Apple (AAPL) said it expects sales of its new Apple TV to top one million units later this week.
The new Apple TV offers the simplest way to watch your favorite HD movies and TV shows, stream content from Netflix, YouTube, Flickr and MobileMe, for just $99. iTunes users are now renting and purchasing over 400,000 TV episodes and over 150,000 movies per day.
Now with AirPlay, recently available in iOS 4.2, users can wirelessly stream their music, video and photos from iPad, iPhone and iPod touch to their new Apple TV.
Meanwhile, users can also control Apple TV with their iPad, iPhone or iPod touch using the Remote app, available as a free app on the App Store.

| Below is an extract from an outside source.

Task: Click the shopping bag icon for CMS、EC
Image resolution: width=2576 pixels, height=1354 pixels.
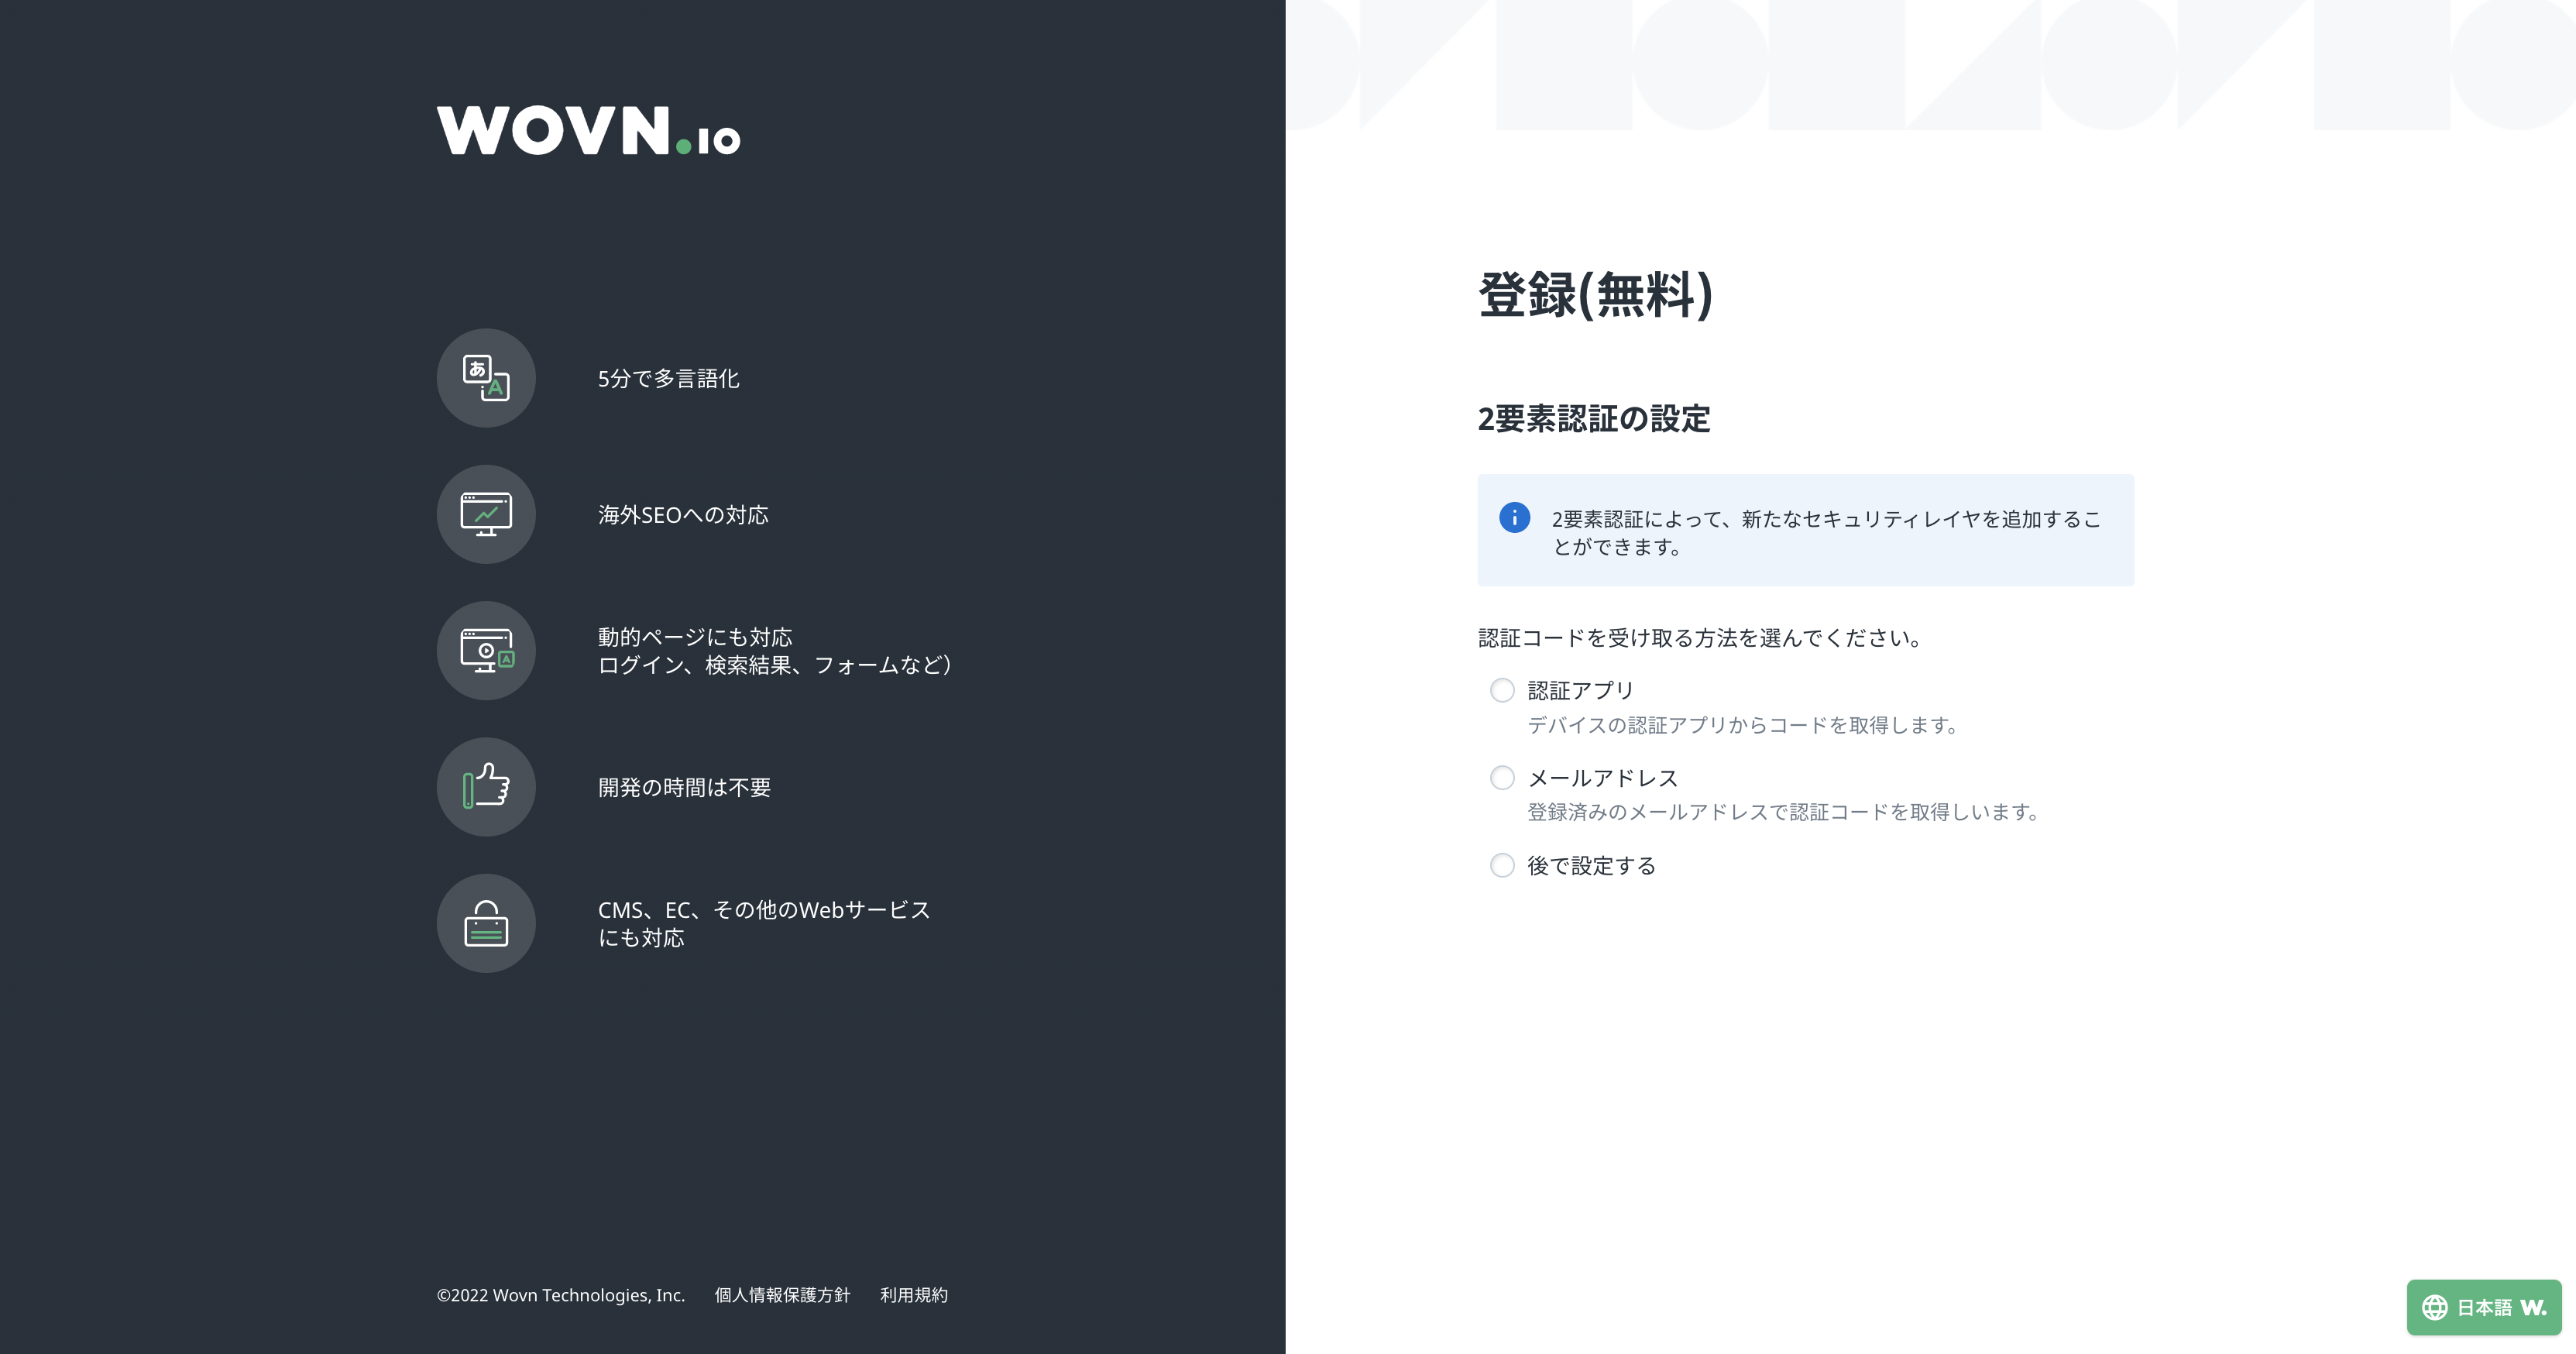Action: coord(486,923)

Apple TV is a digital media receiver made and sold by Apple Inc. It is a small form factor network appliance designed to play IPTV digital content originating from the iTunes Store, Netflix, YouTube, Flickr, MobileMe or any Mac OS X or Windows computer running iTunes onto an enhanced-definition or high-definition widescreen television.
Apple TV was unveiled as a work in progress called iTV at a press conference in San Francisco, California on September 12, 2006 and began shipping it the following March. It initially shipped with a 40GB hard disk; a 160GB version was introduced two months later and the earlier model was ultimately discontinued.
In September 2010, Apple announced a second-generation version of the Apple TV. About a quarter of the size and one-third of the price of the original Apple TV, the new device can stream rented content from iTunes and video from computers or iOS devices via AirPlay.
The new version has no hard drive; however, it does have 8 gigabytes of flash storage for caching purposes. All content is drawn from online or locally connected sources.
Apple TV allows consumers to use an HDTV set to view photos, play music and watch video that originates from limited Internet services or a local network. The first generation (white) had iTunes, Flickr, Mobileme/.Mac, and Youtube. The second generation added Netflix. Both models supported downloading/streaming podcasts.
Notable competitors include Western Digital Media Center, Roku, and Google TV.